### DIRECTIONS
Begin at the line with "Where should I" and set down each line exactly until the listing ends. Images stay out.

### EXCERPTED DATA

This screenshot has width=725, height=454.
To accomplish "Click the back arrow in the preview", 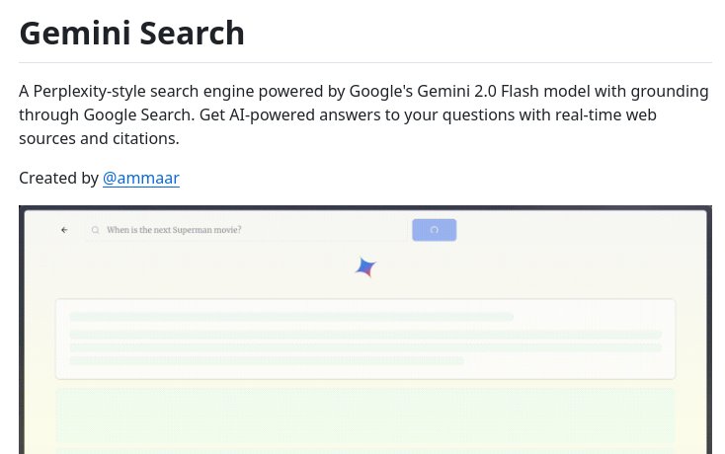I will pyautogui.click(x=64, y=230).
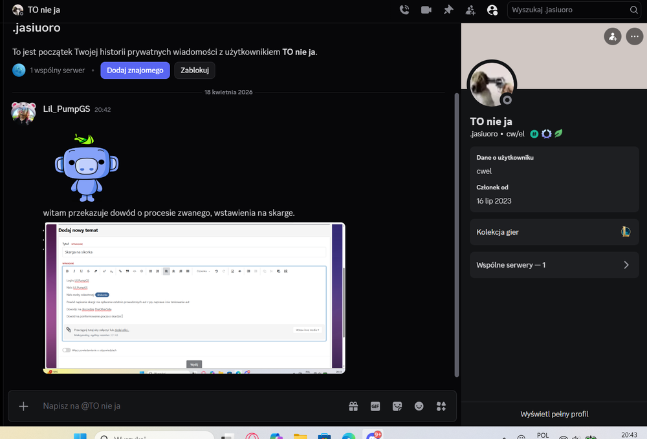
Task: Start a voice call with TO nie ja
Action: tap(404, 10)
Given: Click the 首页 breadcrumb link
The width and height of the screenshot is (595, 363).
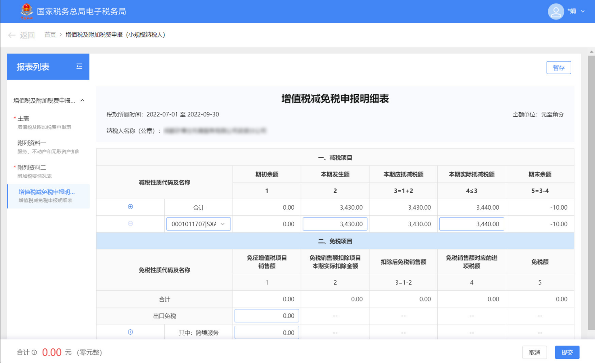Looking at the screenshot, I should click(x=50, y=35).
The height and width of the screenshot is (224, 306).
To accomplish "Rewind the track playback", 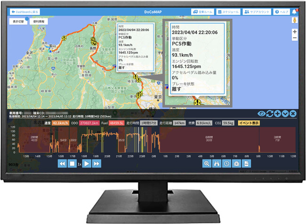I will (62, 163).
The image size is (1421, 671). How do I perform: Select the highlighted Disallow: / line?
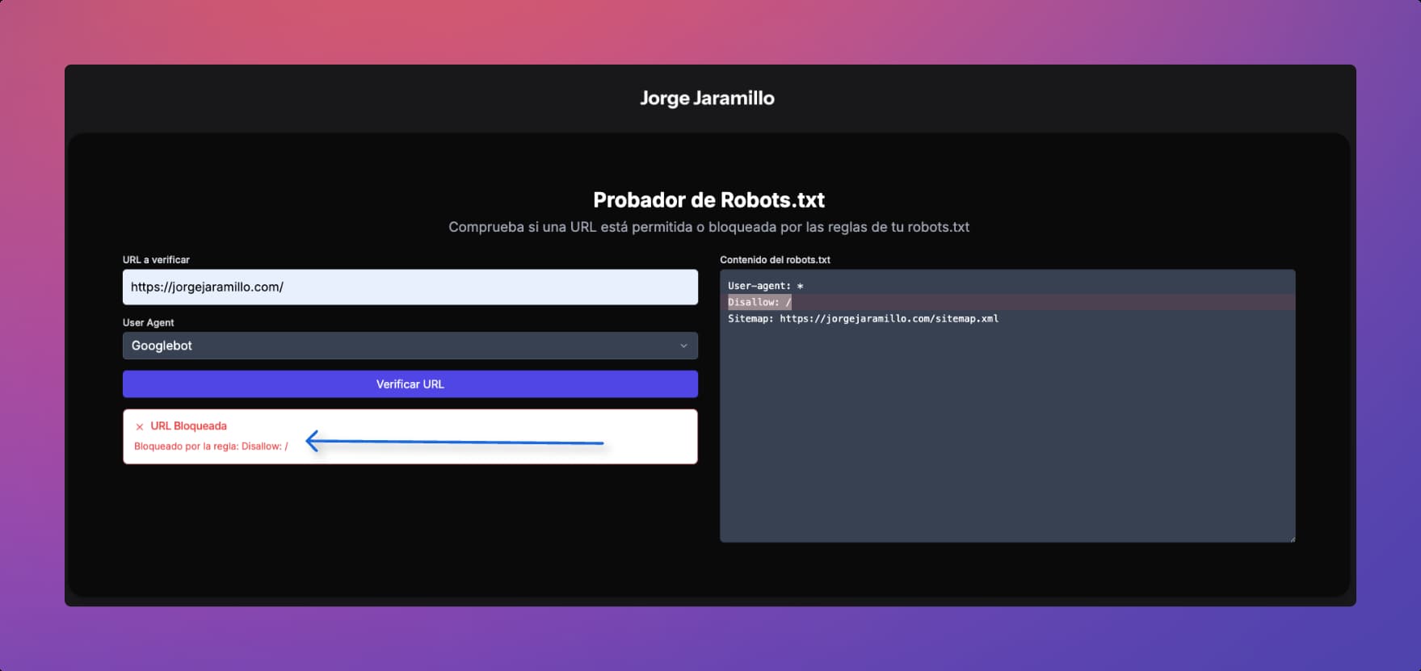[x=759, y=302]
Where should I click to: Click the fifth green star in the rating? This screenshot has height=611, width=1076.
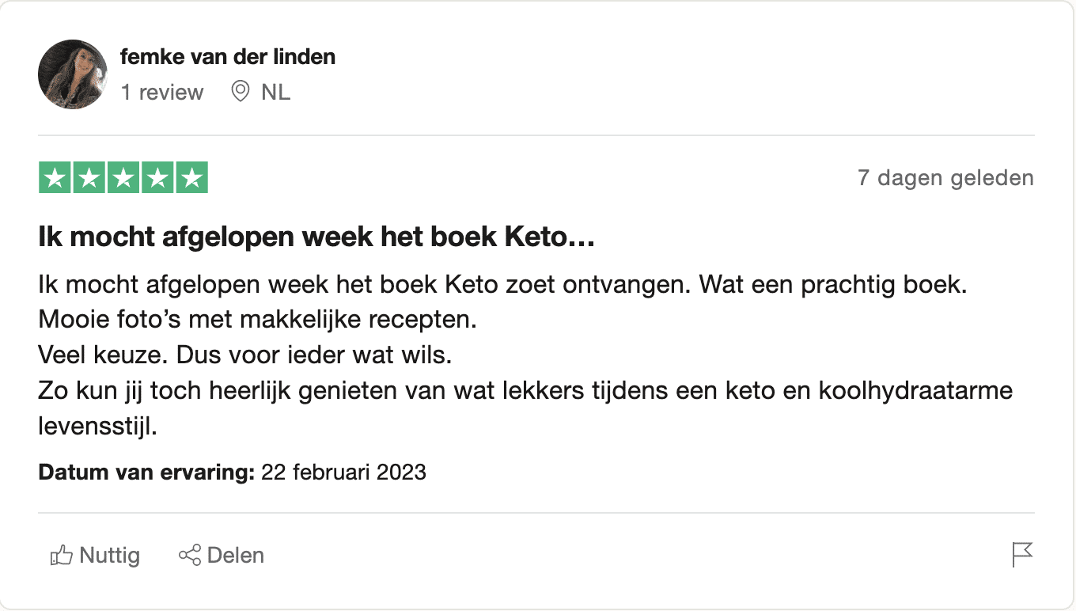coord(191,177)
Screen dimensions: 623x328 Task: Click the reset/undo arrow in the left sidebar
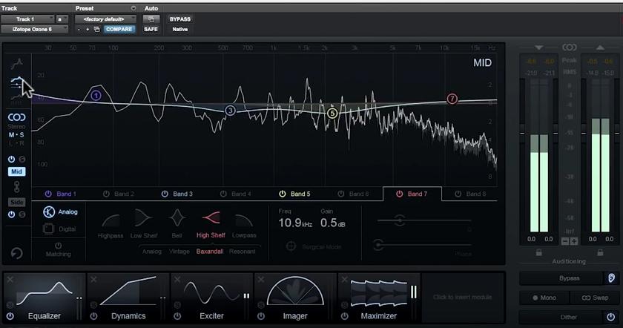tap(16, 253)
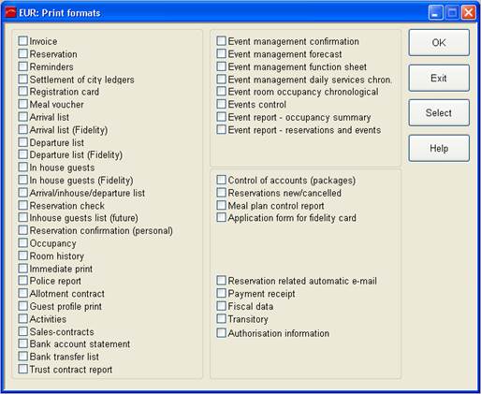Check In house guests (Fidelity)
Image resolution: width=481 pixels, height=394 pixels.
coord(22,180)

### EXERCISE RESULT
Where should I click to: Click the fifth green star in the rating? This screenshot has height=611, width=1076.
coord(191,177)
Screen dimensions: 623x328 Task: Click the reset/undo arrow in the left sidebar
tap(16, 253)
Check In house guests (Fidelity)
Image resolution: width=481 pixels, height=394 pixels.
coord(22,180)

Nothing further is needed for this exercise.